The process of roll call, verification with photographs, and sorting out individuals about whom there were any questions probably continued until dawn. As the acting commandant recalled, the executioners remained completely isolated in the stone house nearby during this time. The condemned were led out of the barrack one by one. The executioners then appeared, took their victims, and led each of them deeper into the shooting range toward the trench. They were shot at the edge of the trench, in the back of the head, almost at point-blank range. The bodies of the executed were thrown into the trench, layering the bottom of the deep ditch with them».
In these frames are photographs of those executed in just one day—March 25, 1938. Rarely were fewer than a hundred people shot in a single day. There were days when 300, 400, or even more than 500 people were executed. On February 28, 1938, 562 people were shot.
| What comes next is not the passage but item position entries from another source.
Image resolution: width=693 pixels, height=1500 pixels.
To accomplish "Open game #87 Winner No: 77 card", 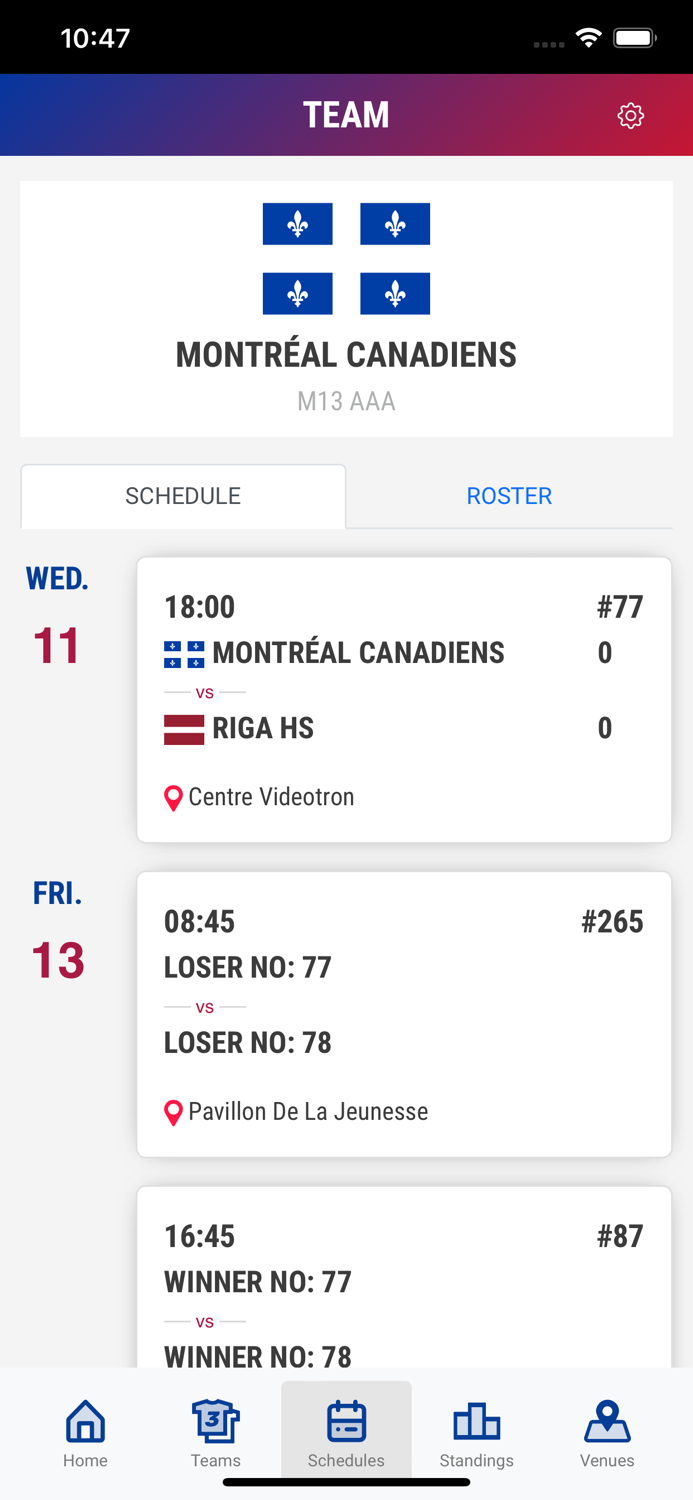I will click(404, 1277).
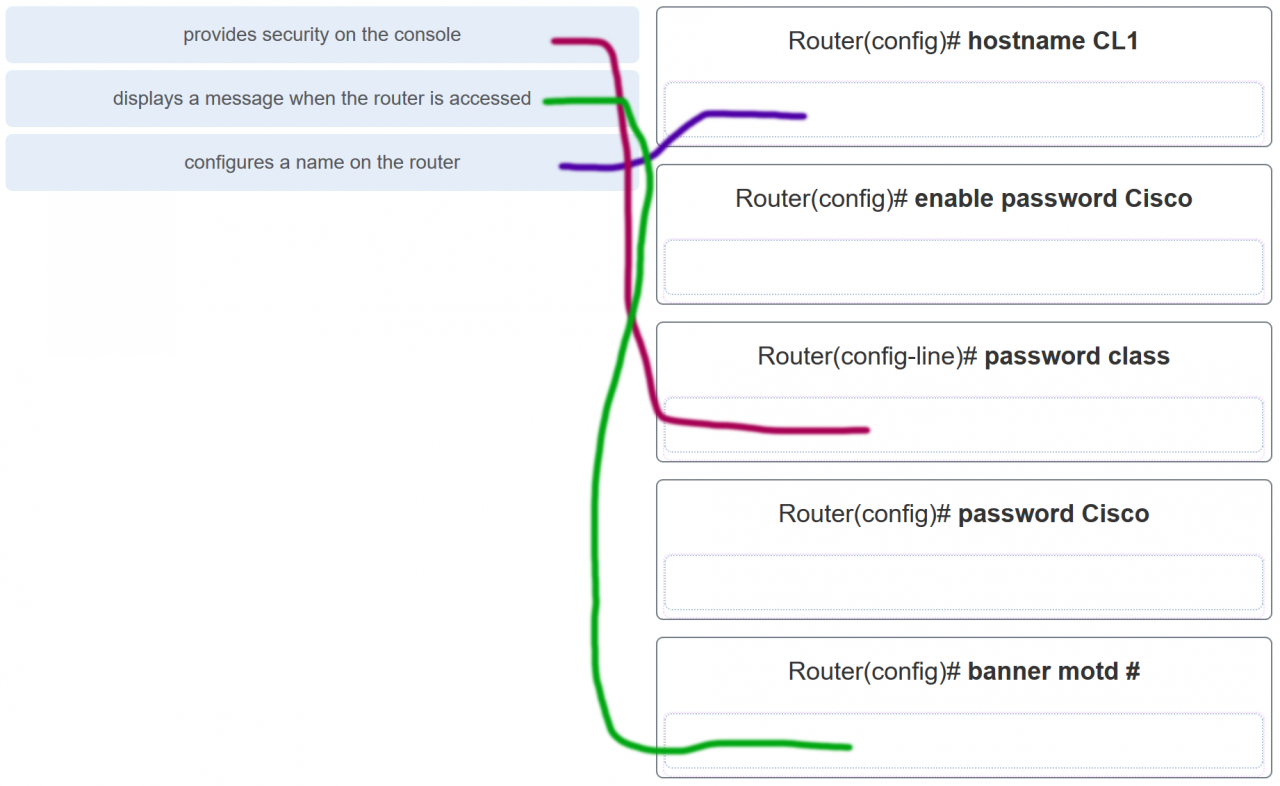Select the bold 'password Cisco' command text
Image resolution: width=1280 pixels, height=786 pixels.
[1053, 514]
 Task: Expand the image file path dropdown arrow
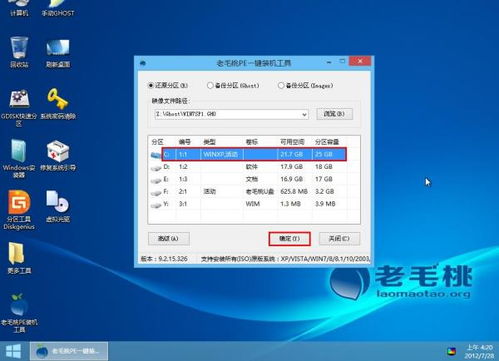point(304,114)
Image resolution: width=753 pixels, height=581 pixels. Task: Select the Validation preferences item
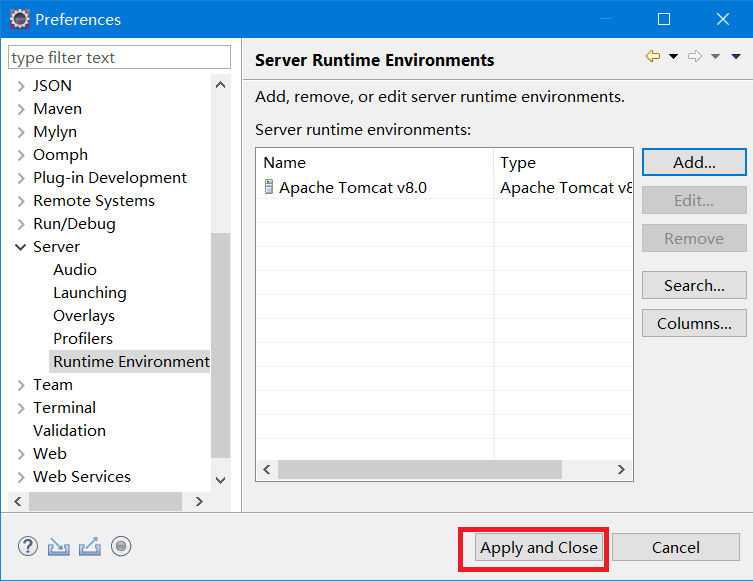coord(69,431)
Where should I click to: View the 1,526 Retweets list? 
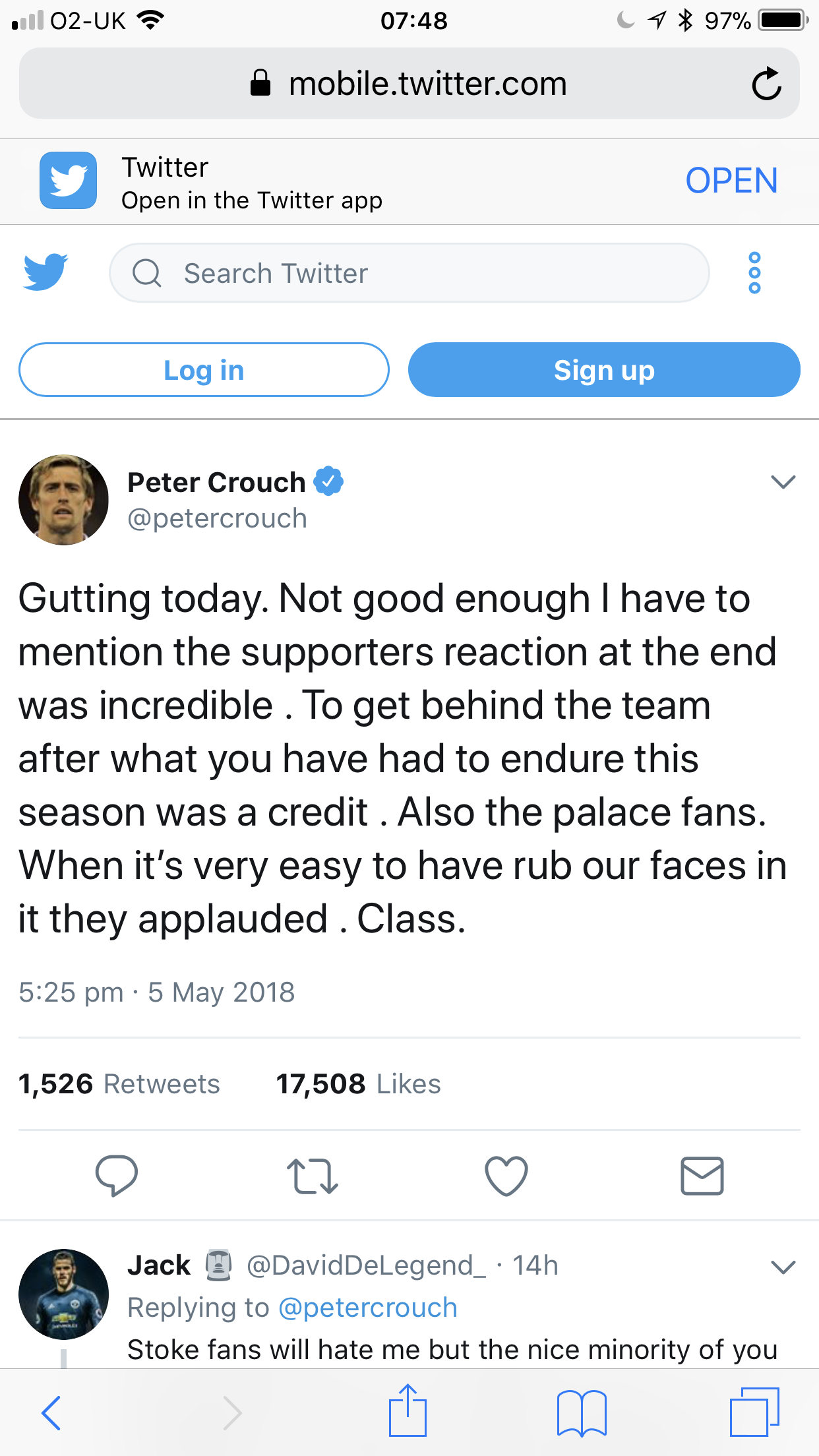click(x=119, y=1084)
According to procedure, a doctor and a prosecutor were supposed to be present during the executions, but this requirement was far from always observed. After the execution, documents were filled out, signatures were placed, and then the executioners, usually completely drunk, were taken back to Moscow. Later in the evening, a local resident, whose house had stood on the site of the shooting range until the 1950s, would arrive. He would start a bulldozer and cover the bodies of the executed with a thin layer of soil. The next day, the executions would start all over again. This was a true factory of death.